Doveva essere su una sedia a rotelle, invece era spasso con il cane. E’ una messinese 63enne, residente a Forlì, pensionata ed ex dipendente dell’Inps, la falsa invalida alla quale la Guardia di Finanza ha notificato l’avviso di conclusione delle indagini preliminari emesso dalla Procura per truffa aggravata ai danni dell’istituto previdenziale, ex datore di lavoro della donna.

Da dieci anni percepiva circa 500 euro al mese in aggiunta alla propria pensione di anzianità perché nel 2002, riconosciuta “invalida con totale e permanente inabilità lavorativa al 100% e con impossibilità di deambulare senza l’aiuto permanente di un accompagnatore”, era stata mandata in pensione con la concessione dell’indennità di accompagnamento.

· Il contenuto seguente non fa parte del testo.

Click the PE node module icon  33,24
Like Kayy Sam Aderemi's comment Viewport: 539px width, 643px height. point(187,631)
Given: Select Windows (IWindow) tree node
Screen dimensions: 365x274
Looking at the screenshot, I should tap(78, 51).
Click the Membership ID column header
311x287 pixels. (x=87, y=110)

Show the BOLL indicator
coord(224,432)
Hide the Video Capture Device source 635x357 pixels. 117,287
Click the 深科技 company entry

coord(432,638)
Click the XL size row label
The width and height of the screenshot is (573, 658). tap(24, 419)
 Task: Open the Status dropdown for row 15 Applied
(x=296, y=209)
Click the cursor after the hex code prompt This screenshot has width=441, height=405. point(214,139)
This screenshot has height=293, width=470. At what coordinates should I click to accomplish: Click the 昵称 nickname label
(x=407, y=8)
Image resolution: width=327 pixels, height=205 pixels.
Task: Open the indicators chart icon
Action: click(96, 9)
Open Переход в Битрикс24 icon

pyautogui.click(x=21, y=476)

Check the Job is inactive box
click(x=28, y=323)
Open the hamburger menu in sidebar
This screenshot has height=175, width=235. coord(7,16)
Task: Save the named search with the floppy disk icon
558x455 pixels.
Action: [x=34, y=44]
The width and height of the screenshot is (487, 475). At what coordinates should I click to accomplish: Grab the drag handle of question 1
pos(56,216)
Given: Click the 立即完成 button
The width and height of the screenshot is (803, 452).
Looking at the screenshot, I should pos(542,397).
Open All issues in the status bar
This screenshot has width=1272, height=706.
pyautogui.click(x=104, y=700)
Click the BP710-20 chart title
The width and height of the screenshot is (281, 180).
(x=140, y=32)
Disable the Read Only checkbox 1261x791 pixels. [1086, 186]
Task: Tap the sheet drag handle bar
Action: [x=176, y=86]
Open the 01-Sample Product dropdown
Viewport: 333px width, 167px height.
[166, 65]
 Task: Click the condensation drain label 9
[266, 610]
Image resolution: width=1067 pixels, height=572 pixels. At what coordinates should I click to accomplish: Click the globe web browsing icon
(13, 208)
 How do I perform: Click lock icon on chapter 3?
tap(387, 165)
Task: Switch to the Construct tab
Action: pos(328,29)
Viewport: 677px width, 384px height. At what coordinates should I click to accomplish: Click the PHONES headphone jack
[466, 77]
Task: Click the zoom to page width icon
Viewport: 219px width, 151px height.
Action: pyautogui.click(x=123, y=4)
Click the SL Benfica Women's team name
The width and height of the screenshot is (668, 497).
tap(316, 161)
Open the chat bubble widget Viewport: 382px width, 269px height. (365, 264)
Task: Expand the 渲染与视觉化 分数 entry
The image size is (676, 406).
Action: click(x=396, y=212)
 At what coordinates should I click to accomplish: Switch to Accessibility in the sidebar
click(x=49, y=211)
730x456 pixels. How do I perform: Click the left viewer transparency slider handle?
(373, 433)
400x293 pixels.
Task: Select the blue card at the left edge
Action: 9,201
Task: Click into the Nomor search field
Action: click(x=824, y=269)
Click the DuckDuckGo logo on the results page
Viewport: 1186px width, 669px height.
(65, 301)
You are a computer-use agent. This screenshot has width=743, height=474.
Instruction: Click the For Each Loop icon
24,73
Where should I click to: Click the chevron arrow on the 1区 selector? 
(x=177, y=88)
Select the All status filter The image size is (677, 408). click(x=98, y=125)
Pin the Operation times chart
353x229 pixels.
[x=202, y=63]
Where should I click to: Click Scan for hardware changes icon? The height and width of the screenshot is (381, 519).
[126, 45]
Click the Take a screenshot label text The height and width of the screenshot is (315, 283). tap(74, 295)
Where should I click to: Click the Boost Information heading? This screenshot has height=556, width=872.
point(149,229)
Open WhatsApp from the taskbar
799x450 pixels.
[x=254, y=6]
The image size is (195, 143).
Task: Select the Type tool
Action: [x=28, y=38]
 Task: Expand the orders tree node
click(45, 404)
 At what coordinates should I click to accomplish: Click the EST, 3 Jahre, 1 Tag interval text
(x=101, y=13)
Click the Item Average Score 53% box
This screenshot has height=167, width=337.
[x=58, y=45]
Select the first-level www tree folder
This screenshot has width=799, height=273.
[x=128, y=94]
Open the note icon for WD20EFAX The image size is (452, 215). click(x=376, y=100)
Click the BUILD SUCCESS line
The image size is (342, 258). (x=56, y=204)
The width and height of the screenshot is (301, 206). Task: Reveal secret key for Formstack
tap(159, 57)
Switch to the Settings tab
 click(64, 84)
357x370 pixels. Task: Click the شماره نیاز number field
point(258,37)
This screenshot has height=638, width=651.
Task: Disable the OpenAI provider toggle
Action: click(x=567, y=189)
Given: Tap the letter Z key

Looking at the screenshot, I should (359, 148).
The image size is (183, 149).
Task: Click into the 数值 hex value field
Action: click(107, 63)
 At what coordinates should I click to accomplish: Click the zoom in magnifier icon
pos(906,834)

Quantificato un danno di 60.000 euro. Nel corso degli anni la donna era riuscita a trarre in inganno i medici nel corso delle diverse visite di controllo presentandosi sulla sedia a rotelle elettrica perché impossibilitata a camminare, adducendo sintomatologie dolorose che le impedivano di alzarsi dal letto da sola, dichiarando di avere bisogno continuamente dell’assistenza di un accompagnatore per svolgere le attività quotidiane, dal lavarsi al prepararsi da mangiare.

Le indagini, coordinate dal procuratore di Forlì Sergio Sottani, e dal sostituto Lucia Spirito, erano state avviate a marzo con appostamenti, pedinamenti e videoriprese e hanno consentito di appurare che la signora utilizzava la sedia a rotelle elettrica per uscire di casa solo negli orari “d’ufficio”, quando maggiore poteva essere la possibilità di essere vista.

Alle 6 del mattino o dopo le 23 era solita invece passeggiare tranquillamente sotto casa. Quando i finanzieri si sono avvicinati mentre era a spasso con il cagnolino, per invitarla in caserma, la signora, visibilmente imbarazzata, ha dichiarato di avere una patologia che le consentiva di poter camminare soltanto in alcune ore della giornata e in particolare la mattina presto o la sera.

Per anni la donna, prima di andare in pensione aveva lavorato all’Inps proprio nell’ufficio che si occupava delle pensioni di invalidità. Ed è proprio questo particolare, come lei stessa ha dichiarato ai militari, che le consentiva di “conoscere bene gli ambiti” per questa tipologia di pensioni.